Magnesium deficiency in IDDM related to level of glycosylated hemoglobin.
Abstract
Magnesium and potassium were analyzed in plasma, erythrocytes, and urine collected during 24 h and in muscle biopsies from 25 subjects with insulin-dependent, type I diabetes mellitus (IDDM). Magnesium was also measured in mononuclear cells. The results were compared with those of 28 healthy controls, and were also correlated with the degree of diabetic control as estimated by analysis of the level of glycosylated hemoglobin (HbA1c). Subjects with IDDM had significantly lower muscle (P less than 0.01) and plasma (P less than 0.001) concentrations of magnesium compared with those of healthy controls. The HbA1c levels correlated significantly with the concentrations of magnesium in muscle (r = -0.62, P less than 0.001), plasma (r = -0.62, P less than 0.001), and mononuclear cells (r = -0.47, P less than 0.05). The results indicate that some patients with IDDM have lowered contents of magnesium in striated muscular and/or plasma, and that those parameters are dependent on the degree of diabetic control.
interesting! and:
http://www.ncbi.nlm.nih.gov/pubmed/21288611
Clin Nutr. 2011 Jan 31. [Epub ahead of print]

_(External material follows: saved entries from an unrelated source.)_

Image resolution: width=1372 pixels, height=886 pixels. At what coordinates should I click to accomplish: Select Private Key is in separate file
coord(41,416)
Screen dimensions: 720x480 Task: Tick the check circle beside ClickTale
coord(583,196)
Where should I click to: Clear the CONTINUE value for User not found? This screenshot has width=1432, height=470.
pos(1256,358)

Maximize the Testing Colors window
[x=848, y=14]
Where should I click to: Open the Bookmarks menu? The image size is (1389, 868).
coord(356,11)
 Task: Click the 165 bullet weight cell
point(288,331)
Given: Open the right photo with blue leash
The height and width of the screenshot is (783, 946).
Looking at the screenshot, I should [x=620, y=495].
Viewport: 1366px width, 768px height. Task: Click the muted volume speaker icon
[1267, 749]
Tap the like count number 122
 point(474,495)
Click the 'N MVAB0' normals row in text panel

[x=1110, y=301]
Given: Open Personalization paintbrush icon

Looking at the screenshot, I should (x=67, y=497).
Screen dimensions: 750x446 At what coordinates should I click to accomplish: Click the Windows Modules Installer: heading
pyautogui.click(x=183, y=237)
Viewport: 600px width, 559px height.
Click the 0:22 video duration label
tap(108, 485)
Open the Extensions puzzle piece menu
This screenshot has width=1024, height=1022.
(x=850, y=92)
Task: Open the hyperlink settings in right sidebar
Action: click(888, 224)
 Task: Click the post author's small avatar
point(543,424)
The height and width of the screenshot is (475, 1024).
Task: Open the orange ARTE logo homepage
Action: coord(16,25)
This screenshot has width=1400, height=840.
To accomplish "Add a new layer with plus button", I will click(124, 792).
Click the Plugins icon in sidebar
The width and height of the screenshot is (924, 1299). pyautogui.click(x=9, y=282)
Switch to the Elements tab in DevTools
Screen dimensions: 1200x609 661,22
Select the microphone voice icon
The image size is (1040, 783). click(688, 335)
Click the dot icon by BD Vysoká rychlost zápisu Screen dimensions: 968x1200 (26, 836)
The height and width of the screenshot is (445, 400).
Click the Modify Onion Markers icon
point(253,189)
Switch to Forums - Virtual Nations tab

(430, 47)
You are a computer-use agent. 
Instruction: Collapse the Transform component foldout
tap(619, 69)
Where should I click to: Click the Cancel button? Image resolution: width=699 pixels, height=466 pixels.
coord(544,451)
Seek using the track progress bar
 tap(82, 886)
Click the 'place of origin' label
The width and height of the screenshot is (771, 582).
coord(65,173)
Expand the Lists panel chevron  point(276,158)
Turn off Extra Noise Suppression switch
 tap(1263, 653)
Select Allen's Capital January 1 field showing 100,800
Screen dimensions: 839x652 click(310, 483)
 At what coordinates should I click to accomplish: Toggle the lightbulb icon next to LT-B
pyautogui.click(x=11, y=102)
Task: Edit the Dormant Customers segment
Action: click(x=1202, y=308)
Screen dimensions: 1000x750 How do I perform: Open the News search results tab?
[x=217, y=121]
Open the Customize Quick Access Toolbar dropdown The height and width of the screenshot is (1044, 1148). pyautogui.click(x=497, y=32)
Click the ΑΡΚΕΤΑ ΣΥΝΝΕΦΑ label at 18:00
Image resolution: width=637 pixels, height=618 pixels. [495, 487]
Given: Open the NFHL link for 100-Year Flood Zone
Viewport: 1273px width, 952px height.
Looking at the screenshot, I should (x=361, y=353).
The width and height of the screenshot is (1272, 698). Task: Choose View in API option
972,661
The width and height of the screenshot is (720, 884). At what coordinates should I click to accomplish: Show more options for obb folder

Influence of magnesium status and magnesium intake on the blood glucose control in patients with type 2 diabetes.
Abstract
BACKGROUND & AIMS: This study was undertaken to assess magnesium intake and magnesium status in patients with type 2 diabetes, and to identify the parameters that best predict alterations in fasting glucose and plasma magnesium.
METHODS: A cross-sectional study was carried out in patients with type 2 diabetes (n = 51; 53.6 ± 10.5 y) selected within the inclusion factors, at the University Hospital Onofre Lopes. Magnesium intake was assessed by three 24-h recalls. Urine, plasma and erythrocytes magnesium, fasting and 2-h postprandial glucose, HbA1, microalbuminuria, proteinuria, and serum and urine creatinine were measured.
RESULTS: Mean magnesium intake (9.37 ± 1.76 mmol/d), urine magnesium (2.80 ± 1.51 mmol/d), plasma magnesium (0.71 ± 0.08 mmol/L) and erythrocyte magnesium (1.92 ± 0.23 mmol/L) levels were low.
Seventy-seven percent of participants presented one or more magnesium status parameters below the cut-off points of 3.00 mmol/L for urine, 0.75 mmol/L for plasma and 1.65 mmol/L for erythrocytes. Subjects presented poor blood glucose control with fasting glucose of 8.1 ± 3.7 mmol/L, 2-h postprandial glucose of 11.1 ± 5.1 mmol/L, and HbA1 of 11.4 ± 3.0%.
The parameters that influenced fasting glucose were urine, plasma and dietary magnesium, while plasma magnesium was influenced by creatinine clearance.
CONCLUSIONS: Magnesium status was influenced by kidney depuration and was altered in patients with type 2 diabetes, and
magnesium showed to play an important role in blood glucose control.